AIM OF THE EXERCISE - List every line in the entries below that contains the word "Amazon".

— begin MATERIAL SUPPLIED —

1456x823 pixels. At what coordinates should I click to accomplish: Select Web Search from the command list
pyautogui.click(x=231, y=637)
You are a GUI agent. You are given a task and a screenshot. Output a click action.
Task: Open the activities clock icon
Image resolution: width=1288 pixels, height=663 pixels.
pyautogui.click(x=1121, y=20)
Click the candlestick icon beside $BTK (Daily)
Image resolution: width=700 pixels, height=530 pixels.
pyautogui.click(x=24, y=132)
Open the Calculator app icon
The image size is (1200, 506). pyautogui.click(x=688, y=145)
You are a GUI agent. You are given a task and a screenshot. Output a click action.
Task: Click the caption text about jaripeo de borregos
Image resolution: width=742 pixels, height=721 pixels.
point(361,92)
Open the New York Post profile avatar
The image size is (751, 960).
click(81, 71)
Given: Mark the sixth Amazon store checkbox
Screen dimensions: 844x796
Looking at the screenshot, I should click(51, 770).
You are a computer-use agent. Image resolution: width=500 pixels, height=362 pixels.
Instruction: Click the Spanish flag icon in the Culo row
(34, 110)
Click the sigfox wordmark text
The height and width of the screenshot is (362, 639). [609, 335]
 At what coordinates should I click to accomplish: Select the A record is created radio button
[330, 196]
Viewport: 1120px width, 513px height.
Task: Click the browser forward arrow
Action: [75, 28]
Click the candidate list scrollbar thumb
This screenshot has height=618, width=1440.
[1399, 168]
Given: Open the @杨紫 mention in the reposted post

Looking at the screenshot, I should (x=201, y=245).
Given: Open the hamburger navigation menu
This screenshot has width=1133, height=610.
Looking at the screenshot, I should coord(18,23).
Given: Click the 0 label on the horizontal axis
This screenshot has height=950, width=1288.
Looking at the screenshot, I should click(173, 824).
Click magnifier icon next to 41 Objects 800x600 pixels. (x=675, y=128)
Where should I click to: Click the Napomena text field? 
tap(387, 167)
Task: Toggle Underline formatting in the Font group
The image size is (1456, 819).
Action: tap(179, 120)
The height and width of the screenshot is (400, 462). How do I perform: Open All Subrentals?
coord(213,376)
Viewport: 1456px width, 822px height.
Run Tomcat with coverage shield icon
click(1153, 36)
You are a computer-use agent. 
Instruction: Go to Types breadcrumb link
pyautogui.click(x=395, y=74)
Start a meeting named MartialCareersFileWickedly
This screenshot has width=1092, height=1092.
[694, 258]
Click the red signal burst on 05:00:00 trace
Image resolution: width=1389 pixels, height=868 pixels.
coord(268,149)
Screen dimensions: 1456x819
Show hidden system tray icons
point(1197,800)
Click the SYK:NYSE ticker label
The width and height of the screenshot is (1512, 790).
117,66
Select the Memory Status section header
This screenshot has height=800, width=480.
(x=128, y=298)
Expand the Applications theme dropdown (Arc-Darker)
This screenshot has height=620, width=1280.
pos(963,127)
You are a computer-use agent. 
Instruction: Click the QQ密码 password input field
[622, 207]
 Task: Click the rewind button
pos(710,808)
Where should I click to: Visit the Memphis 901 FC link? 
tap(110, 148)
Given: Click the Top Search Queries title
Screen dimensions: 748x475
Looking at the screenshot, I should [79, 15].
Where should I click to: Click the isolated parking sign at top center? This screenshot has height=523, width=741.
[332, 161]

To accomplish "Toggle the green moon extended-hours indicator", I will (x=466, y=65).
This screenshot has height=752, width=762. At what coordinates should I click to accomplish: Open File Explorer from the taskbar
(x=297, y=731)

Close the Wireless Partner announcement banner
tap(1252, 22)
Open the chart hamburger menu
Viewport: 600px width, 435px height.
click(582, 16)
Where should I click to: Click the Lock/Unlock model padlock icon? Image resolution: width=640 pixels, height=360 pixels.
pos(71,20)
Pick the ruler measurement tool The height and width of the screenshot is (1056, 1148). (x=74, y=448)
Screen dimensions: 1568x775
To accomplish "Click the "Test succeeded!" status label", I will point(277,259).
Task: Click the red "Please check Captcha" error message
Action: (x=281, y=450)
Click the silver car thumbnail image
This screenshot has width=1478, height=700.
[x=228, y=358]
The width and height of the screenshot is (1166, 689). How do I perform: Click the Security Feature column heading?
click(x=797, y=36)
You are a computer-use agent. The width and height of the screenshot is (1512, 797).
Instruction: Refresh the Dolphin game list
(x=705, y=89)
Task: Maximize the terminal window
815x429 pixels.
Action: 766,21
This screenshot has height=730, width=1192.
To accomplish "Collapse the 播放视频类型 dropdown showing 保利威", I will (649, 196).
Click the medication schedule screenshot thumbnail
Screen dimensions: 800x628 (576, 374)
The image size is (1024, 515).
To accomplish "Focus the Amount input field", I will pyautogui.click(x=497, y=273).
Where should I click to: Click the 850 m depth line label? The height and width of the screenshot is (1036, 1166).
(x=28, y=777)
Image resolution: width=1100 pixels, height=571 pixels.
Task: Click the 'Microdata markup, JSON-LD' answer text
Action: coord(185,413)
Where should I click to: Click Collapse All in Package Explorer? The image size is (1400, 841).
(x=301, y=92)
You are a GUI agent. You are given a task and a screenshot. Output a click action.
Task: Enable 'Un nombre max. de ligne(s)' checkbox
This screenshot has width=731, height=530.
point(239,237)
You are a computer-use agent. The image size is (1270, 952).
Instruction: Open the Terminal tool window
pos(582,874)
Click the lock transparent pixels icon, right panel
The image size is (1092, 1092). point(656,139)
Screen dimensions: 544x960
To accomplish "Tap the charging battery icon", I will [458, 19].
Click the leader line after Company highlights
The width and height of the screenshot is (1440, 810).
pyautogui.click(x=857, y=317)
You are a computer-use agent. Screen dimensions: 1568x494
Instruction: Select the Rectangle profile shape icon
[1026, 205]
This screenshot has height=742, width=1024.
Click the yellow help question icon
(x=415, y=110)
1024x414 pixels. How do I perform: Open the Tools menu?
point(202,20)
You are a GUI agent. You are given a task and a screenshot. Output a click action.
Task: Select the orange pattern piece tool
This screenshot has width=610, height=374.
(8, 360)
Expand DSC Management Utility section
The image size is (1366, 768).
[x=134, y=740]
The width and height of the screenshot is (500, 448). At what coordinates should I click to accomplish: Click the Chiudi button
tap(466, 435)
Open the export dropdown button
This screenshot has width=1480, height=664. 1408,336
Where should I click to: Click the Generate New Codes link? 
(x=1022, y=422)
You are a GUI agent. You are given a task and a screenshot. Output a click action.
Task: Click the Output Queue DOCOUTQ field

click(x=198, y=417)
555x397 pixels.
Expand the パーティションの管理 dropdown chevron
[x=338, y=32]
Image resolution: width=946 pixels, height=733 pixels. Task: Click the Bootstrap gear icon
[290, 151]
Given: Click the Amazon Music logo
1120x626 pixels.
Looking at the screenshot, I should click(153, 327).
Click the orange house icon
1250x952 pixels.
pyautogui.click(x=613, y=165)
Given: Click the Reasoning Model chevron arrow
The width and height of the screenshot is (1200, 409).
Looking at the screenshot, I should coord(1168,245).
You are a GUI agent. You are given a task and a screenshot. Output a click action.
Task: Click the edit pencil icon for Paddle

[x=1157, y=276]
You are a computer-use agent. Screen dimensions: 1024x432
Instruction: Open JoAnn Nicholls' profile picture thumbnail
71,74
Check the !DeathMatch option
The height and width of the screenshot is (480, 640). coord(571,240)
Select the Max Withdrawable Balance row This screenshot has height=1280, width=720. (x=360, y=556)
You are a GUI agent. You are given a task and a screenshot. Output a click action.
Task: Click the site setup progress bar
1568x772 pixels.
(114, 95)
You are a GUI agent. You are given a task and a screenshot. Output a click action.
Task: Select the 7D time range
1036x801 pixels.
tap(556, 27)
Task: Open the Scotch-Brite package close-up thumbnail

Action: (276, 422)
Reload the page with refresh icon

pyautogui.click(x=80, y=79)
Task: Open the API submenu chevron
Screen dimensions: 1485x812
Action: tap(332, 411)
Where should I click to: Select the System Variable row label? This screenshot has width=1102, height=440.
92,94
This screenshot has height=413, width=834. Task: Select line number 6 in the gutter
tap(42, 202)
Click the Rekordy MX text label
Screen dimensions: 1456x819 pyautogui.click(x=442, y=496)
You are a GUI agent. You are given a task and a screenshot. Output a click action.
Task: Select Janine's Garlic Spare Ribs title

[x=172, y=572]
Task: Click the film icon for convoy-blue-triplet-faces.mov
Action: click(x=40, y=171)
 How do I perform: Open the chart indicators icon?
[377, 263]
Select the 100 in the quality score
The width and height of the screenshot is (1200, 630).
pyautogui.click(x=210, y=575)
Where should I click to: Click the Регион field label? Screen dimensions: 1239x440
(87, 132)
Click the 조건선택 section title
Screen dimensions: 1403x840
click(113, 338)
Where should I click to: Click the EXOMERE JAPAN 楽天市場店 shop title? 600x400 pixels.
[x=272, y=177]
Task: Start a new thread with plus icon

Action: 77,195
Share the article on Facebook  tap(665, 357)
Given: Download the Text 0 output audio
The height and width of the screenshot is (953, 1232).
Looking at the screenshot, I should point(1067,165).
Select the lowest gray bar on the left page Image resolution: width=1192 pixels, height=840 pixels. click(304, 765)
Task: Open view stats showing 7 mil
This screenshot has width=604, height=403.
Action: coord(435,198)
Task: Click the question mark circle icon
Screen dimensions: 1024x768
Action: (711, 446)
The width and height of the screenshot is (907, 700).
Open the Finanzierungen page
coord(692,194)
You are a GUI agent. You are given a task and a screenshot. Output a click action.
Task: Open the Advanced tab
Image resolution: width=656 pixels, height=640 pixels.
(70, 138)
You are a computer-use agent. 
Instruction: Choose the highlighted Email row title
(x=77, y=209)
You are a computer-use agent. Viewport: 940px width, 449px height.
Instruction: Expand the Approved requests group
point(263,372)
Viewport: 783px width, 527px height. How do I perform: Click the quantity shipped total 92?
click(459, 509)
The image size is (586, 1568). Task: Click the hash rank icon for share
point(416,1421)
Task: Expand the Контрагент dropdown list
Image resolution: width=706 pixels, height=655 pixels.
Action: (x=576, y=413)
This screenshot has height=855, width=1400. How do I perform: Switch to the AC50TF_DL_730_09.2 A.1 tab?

— end MATERIAL SUPPLIED —

WRITTEN RESPONSE -
Given: Mark the sixth Amazon store checkbox
Given: Click the Amazon Music logo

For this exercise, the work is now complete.